Word order
I strive to write about something useful, and even when an article doesn’t have one thing to teach, it tries to have something to share, like a promising custom element. What follows may fail this standard, indulging in two lines of code which bother my little brain. All this to say feel free to continue, but less to complain for what you will see.
The first line is less of a concern and more of a pet peeve with JavaScript import statements. With the keyword you declare the resource you want to include from a library which then appears by name. The formula is effective, but it sure would be great if you could swap the order of the two steps, if you could specify the name of the package and then what to import.
- import { LitElement, html }
- from 'lit'
It is quite trivial, but in some code editors the change would greatly improve the writing experience with autocomplete and helpful suggestions — hint hint. After all, you rely on a third-party script for features you don’t know by heart — not yet.

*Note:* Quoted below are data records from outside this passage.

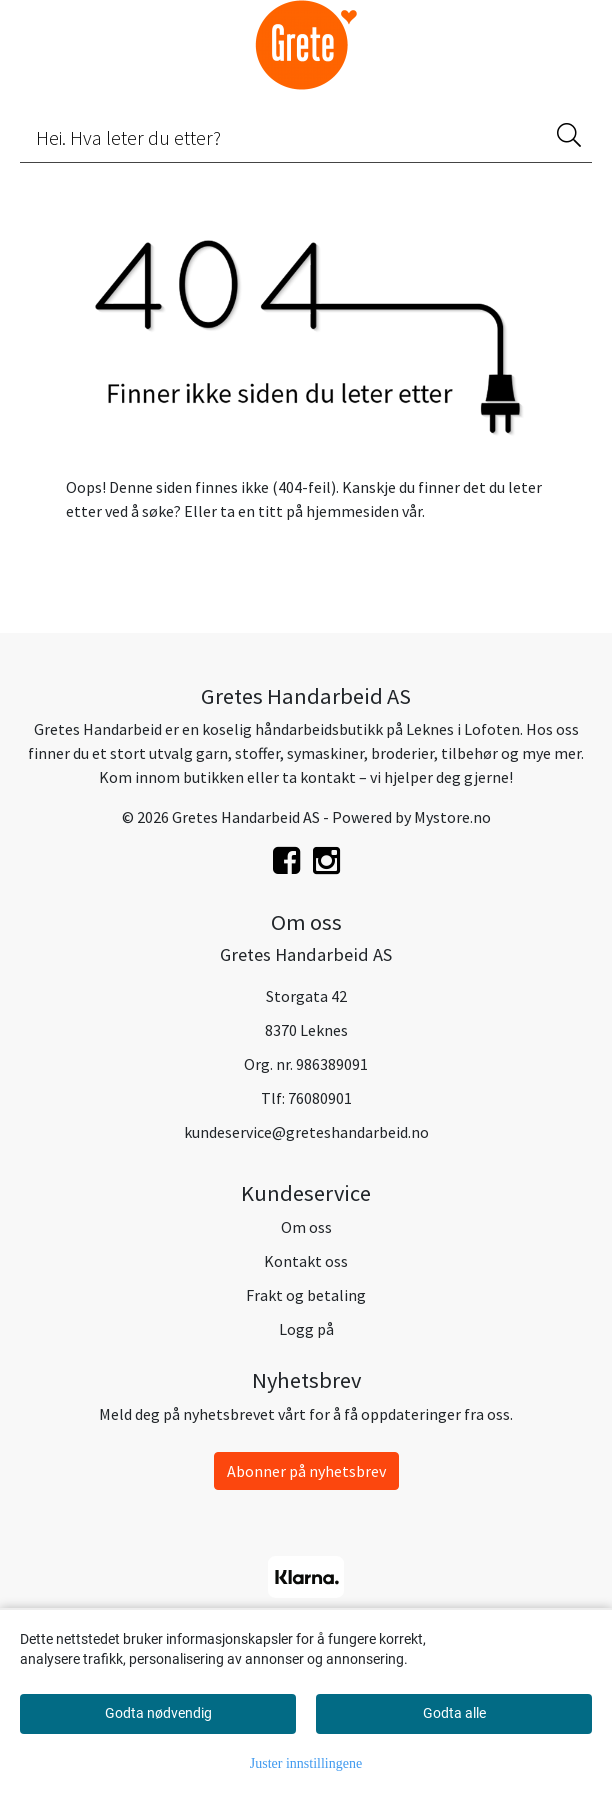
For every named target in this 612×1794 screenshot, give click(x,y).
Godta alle (454, 1713)
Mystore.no (452, 817)
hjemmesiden (352, 511)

The second line has wild implications and relates to SQL commands. Among the possible database operations can remove data starting with the DELETE keyword and a table’s name. I know that a condition is going to follow, so that you end up scratching only a subset of rows, but I’m scared just to think of the dangerous, deleting code. I am only partially comforted by the fact that the instruction needs one semicolon to bring everything down, and without the character the system would patiently wait.
- DELETE FROM "players"
- WHERE "name" = 'DELETED'
- ;
Most assuredly, there is a reason for both lines, the vestige of a long and thoughtful process, but it might be conducive to ponder the order, the syntax for code to come. And perhaps suggest a more active participation in shaping new standards, so that when the time comes, people won’t get to complain about amusing sequences and view-transition selectors. At least not too much.